Write out, word for word, every line in the data below from the one containing "This screenshot has height=688, width=915." to the one containing "You are a computer-use agent. This", both of them included.
------------
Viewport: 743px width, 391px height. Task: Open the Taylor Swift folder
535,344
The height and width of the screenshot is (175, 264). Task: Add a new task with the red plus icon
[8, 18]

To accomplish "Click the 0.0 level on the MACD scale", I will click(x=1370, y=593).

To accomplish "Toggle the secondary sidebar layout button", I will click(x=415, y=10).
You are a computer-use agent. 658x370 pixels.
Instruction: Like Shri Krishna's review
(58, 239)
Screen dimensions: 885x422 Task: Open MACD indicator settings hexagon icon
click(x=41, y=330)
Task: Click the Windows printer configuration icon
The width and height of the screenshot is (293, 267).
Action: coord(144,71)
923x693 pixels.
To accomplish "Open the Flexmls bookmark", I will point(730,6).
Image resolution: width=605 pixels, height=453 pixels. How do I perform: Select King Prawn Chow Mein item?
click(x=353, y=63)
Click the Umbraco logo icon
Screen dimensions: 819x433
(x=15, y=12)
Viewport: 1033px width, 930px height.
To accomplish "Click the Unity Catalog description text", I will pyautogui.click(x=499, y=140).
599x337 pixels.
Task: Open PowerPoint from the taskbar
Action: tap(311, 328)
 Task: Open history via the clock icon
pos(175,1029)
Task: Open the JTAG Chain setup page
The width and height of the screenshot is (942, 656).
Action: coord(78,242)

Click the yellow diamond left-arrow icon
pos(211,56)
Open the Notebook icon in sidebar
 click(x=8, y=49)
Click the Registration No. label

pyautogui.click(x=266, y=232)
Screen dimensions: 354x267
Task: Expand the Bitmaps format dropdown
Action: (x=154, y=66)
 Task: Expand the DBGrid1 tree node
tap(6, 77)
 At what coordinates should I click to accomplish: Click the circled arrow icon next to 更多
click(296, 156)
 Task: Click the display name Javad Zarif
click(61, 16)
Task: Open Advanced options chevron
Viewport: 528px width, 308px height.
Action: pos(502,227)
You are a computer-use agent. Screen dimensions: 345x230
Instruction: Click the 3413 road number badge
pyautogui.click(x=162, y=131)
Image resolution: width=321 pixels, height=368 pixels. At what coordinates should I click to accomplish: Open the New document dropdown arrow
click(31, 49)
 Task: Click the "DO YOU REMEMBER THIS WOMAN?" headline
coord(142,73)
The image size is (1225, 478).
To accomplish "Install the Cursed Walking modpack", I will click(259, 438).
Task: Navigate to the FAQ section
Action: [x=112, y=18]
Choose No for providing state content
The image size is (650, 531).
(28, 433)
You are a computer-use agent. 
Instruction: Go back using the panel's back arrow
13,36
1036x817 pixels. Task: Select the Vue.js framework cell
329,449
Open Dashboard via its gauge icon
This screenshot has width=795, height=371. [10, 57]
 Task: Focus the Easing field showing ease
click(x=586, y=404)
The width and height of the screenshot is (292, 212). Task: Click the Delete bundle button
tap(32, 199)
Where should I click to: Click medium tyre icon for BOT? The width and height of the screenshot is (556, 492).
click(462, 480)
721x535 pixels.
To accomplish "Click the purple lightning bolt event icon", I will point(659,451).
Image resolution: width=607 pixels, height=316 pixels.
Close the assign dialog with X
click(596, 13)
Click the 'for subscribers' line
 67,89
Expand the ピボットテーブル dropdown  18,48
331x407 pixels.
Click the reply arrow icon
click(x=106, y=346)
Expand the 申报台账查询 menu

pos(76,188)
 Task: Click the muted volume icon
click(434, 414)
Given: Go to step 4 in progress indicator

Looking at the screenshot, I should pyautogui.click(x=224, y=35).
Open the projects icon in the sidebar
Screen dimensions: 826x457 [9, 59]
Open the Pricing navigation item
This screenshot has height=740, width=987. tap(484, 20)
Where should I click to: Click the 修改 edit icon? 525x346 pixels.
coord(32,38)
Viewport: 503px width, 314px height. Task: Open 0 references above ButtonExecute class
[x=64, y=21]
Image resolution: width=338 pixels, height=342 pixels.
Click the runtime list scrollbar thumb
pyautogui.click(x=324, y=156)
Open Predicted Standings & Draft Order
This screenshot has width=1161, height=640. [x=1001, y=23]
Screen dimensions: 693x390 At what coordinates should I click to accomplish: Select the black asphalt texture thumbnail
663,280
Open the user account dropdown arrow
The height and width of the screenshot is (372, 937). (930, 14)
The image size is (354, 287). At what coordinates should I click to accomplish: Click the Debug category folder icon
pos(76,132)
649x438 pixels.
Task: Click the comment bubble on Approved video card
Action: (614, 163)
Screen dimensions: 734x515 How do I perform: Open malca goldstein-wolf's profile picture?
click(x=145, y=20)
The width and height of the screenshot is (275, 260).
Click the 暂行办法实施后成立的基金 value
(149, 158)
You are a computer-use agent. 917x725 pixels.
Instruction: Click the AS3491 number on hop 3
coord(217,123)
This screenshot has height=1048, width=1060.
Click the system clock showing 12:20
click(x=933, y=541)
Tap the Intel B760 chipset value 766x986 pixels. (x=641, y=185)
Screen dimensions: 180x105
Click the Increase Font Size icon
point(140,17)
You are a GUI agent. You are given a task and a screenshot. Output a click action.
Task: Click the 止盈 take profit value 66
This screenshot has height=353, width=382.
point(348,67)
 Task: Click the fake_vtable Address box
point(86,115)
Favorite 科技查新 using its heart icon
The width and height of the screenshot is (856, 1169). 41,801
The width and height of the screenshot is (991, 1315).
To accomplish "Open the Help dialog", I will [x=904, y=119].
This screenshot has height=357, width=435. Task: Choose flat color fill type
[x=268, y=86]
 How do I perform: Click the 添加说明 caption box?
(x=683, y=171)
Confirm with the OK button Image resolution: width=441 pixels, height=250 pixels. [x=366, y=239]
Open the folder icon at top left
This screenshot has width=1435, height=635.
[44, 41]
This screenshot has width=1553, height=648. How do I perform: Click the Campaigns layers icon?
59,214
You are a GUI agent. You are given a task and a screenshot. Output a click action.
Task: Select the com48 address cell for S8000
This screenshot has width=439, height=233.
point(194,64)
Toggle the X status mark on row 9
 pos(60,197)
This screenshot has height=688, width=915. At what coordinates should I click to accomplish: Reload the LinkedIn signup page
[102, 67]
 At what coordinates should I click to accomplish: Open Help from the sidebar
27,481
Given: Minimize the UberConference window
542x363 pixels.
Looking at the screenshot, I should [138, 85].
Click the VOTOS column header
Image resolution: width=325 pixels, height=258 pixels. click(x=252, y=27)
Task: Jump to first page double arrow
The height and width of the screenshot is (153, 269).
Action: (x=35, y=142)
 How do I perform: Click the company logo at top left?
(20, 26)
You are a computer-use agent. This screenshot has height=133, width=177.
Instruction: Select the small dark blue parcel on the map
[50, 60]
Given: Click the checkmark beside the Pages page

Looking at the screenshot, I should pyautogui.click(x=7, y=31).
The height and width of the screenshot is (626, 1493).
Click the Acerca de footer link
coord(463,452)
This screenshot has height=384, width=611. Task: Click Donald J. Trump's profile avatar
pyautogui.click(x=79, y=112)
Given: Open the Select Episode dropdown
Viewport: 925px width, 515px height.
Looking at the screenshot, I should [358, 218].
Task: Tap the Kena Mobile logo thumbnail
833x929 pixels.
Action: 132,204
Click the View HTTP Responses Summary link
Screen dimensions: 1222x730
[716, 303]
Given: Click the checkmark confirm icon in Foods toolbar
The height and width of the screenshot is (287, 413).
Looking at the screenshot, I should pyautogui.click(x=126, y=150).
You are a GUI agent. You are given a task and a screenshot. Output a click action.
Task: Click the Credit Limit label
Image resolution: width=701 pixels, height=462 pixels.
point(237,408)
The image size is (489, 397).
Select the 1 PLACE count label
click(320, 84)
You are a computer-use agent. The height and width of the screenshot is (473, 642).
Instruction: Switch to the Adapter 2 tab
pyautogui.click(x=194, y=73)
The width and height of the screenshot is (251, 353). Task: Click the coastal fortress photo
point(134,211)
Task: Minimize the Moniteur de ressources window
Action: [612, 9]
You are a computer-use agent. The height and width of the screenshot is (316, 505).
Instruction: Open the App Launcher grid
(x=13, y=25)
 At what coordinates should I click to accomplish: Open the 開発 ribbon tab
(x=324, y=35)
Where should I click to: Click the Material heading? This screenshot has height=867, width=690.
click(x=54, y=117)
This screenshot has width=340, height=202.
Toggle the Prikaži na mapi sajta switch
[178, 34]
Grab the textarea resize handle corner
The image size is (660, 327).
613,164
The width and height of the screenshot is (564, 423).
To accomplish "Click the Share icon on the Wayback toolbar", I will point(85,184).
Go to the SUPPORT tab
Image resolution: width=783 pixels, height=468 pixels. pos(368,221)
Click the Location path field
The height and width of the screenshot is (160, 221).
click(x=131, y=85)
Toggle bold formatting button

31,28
------------
→ Answer space:
This screenshot has height=688, width=915. At what coordinates should I click to accomplish: Reload the LinkedIn signup page
[102, 67]
 At what coordinates should I click to accomplish: Open Help from the sidebar
27,481
Given: Minimize the UberConference window
542x363 pixels.
Looking at the screenshot, I should [138, 85].
Click the VOTOS column header
Image resolution: width=325 pixels, height=258 pixels. click(x=252, y=27)
Task: Jump to first page double arrow
The height and width of the screenshot is (153, 269).
Action: (x=35, y=142)
 How do I perform: Click the company logo at top left?
(20, 26)
You are a computer-use agent. This screenshot has height=133, width=177.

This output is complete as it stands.